* [Requirement] Your answer should consist of every line in the records that holds "agent".

* [Data for this exercise]
::::
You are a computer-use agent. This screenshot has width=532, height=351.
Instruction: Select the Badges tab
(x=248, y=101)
::::
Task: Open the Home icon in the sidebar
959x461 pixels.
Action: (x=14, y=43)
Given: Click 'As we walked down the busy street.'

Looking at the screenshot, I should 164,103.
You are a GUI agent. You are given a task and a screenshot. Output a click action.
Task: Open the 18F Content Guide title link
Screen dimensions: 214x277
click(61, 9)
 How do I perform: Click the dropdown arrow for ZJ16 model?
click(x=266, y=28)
::::
* [Solution for this task]
You are a computer-use agent. This screenshot has width=532, height=351.
You are a GUI agent. You are given a task and a screenshot. Output a click action.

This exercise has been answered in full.